Verilen metin:
+ + +

Beri yandan Rebeka da Yakub’la beraber yaptığı oyunu insanların gözünde meşrulaştırmak için Esav’ın kötü biri olduğunu sağda solda anlatıyor. Onların çekişmesinin rahimde başladığını, Esav’ın yanında iblislerin prensi Samael’in, Yakub’un yanında da büyük melek Mikail’in bulunduğunu söylüyor.

Ben Peygamber’i yazarken Tevrat’taki temel olayları aldım ama bunları kurgularken Esav’ın da Yakub kadar iyi ve normal biri olduğu önkabulüyle yazdım. Böyle olunca da çatışma kendiliğinden yükseldi.

Peygamber

İktidar mücadelesi, bütün bir insanlık tarihine paralel bir şekilde okunabilecek oldukça başat bir tema/yapı. Nitekim romanda da kendisine yoğun bir karşılık bulduğu ifade edilebilir. Peygamber’de ne tür bir iktidar arayışı ve arzusundan söz edilebilir? Esav ve Yakub için iktidarın anlamı nedir?

Esav bütün Kenan’ın kumandanı olacağı, herkese adaletli şekilde hükmedeceği inancıyla yetişiyor. Yakub’un iktidarla kurduğu ilişki Esav’ınki kadar kurumsal değil, daha manevi. Tabii Yakub iktidara kavuşacağına inanmadığı için bunun üzerine çok fazla kafa yormuyor. İktidara kavuşunca da ölüm korkusu sebebiyle ata toprağını terk etmek zorunda kalıyor. Tabiri caizse cenneti cehenneme dönüyor. Zaten Yahudi kaynaklarında Yakub’un yıllar yılı sürgünde çektikleri de onun oynadığı oyuna bir kefaret olarak kabul ediliyor.

+ + +

Görev listesi:
1. Peygamber romanı hakkındaki metinden "Ben Peygamber’i yazarken" sözleriyle başlayıp "çatışma kendiliğinden yükseldi." sözleriyle biten bölümü hiç değiştirmeden kopyalayın.
2. Peygamber romanı hakkındaki metne göre Esav hangi inançla yetişiyor?

Kayıtlı bilgiler:
+ + +

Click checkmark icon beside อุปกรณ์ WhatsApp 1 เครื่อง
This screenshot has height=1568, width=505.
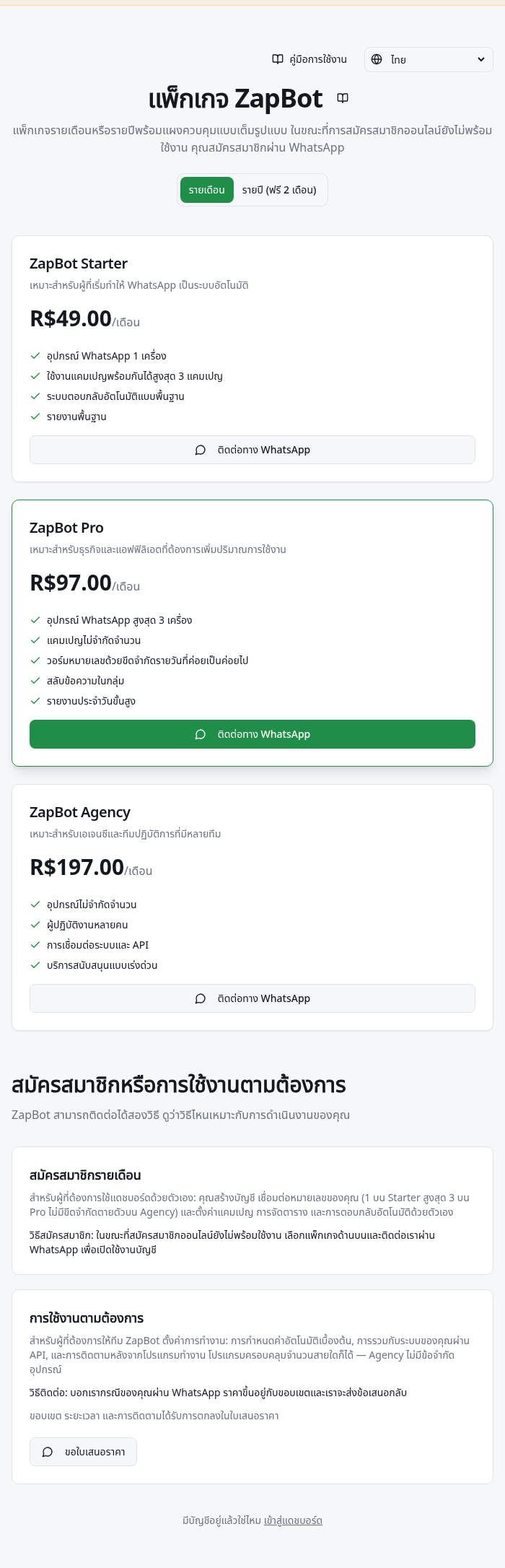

+ + +

Çözümler:
1.
Ben Peygamber’i yazarken Tevrat’taki temel olayları aldım ama bunları kurgularken Esav’ın da Yakub kadar iyi ve normal biri olduğu önkabulüyle yazdım. Böyle olunca da çatışma kendiliğinden yükseldi.

2. Bütün Kenan'ın kumandanı olacağı ve herkese adaletli şekilde hükmedeceği inancıyla yetişiyor.